When it comes to bringing something into being, we must consider the form of the thing as well as whatever matter the thing is made of. Consider a tree.
Of course, science has names for trees, categorizing trees first as Dendrology, woody plants, into genera and we are supposed to identify some feature of the tree such as pine cones or something. Can you see the leaf pattern, or details of the trunk in our tree above? Perhaps an arborist can identify the tree to some degree by the shape of its canopy. I would hazard a guess it is an Oak of some sort.
What we can do is be certain the tree does appear to have some sort of woody trunk and branches. We can also say that the tree does differ from the grass there in that it is woody. So, being woody is the only difference between trees and all other living things. In philosophy, we would call that the species of the living thing we are talking about - that it is woody, it contains wood matter. It also has form, roots underneath, a trunk with branches. So we can be certain that a woody thing with roots, a trunk, and branches is in fact a tree.

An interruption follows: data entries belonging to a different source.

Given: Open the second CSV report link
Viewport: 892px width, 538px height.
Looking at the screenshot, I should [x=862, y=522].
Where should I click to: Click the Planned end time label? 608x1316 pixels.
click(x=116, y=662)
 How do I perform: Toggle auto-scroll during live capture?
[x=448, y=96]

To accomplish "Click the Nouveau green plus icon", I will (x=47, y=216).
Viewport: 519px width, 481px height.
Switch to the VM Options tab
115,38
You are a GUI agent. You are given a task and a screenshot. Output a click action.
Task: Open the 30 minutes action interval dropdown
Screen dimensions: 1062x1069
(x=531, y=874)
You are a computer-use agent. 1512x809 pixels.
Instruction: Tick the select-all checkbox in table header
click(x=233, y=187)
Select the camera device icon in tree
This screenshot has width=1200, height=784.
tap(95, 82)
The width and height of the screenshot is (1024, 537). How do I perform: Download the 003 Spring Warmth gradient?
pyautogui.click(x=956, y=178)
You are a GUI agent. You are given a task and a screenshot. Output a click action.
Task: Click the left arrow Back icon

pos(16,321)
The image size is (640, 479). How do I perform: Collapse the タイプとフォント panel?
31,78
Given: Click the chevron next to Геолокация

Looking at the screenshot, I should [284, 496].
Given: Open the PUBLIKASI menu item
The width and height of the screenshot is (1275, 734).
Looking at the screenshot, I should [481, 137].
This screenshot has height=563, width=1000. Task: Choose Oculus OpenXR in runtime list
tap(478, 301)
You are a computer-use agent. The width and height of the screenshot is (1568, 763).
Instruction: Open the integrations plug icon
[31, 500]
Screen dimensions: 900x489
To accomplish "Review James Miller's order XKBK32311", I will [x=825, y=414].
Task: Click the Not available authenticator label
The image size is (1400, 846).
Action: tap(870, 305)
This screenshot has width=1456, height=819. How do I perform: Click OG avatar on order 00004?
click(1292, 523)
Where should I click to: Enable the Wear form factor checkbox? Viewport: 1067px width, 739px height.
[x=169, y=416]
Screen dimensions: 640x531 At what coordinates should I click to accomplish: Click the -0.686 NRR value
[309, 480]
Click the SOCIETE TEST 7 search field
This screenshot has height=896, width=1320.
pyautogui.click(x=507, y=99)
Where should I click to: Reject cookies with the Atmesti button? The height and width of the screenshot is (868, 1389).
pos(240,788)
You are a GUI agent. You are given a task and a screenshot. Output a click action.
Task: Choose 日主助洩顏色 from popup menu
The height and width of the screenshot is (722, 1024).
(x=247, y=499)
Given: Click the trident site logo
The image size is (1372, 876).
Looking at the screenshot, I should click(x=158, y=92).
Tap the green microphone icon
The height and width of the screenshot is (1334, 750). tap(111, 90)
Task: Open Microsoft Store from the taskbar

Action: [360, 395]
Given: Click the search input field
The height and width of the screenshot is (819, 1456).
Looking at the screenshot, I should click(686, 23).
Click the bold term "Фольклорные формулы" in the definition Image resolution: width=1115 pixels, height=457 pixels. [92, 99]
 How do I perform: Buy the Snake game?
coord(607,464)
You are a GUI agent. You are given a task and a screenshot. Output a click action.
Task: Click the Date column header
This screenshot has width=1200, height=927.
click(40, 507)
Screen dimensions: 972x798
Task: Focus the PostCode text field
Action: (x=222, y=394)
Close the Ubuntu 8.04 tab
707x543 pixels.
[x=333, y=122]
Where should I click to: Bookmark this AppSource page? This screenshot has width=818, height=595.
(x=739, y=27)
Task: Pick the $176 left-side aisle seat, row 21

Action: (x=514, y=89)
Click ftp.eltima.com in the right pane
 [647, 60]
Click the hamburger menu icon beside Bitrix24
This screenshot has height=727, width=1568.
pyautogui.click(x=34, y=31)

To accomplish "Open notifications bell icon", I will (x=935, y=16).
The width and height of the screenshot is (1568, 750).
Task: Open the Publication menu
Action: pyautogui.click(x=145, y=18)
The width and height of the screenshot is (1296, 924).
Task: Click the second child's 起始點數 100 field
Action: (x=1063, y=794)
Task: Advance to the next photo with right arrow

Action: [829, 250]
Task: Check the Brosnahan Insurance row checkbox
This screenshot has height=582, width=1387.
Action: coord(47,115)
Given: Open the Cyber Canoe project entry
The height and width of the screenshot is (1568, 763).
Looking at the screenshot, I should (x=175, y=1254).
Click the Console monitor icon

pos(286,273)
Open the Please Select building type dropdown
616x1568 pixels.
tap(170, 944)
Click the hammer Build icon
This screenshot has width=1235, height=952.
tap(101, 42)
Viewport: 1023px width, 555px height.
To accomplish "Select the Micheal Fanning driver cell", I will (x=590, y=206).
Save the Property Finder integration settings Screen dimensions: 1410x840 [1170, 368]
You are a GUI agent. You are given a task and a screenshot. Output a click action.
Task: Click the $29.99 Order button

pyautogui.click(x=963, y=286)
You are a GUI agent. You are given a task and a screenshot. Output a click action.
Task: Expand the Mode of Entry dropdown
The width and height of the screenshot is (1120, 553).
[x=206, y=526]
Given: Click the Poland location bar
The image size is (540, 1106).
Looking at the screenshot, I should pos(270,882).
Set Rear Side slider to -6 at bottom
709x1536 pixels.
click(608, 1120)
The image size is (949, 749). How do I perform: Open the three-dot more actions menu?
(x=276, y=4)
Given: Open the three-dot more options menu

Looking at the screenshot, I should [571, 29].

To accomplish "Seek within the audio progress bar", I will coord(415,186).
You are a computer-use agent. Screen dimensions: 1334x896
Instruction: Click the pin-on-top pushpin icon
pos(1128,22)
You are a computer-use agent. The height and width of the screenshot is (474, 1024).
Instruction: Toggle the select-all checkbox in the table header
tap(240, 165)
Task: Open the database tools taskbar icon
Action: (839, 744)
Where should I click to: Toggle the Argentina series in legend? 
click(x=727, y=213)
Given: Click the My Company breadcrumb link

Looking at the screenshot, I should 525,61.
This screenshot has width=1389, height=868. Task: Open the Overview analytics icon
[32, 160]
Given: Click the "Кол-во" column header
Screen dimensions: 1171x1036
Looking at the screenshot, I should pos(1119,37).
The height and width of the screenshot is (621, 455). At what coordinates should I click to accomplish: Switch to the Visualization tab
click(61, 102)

Richard Dawkins would like us to believe that living things come from a complex wooden spaceship as early as page five of his book. Aristotle had a similar contemporary that attempted to use the same logic as recorded in his Physics at 193b 18:
An organism comes about by another organism, but not a spaceship from a spaceship. On this account they say that not the shape but the wood is the nature, since if it were to sprout, it would become not a spaceship but wood…the growing thing does proceed from something into something. What then is it that grows? Not the from-which, but the to-which. Therefore, nature is the form.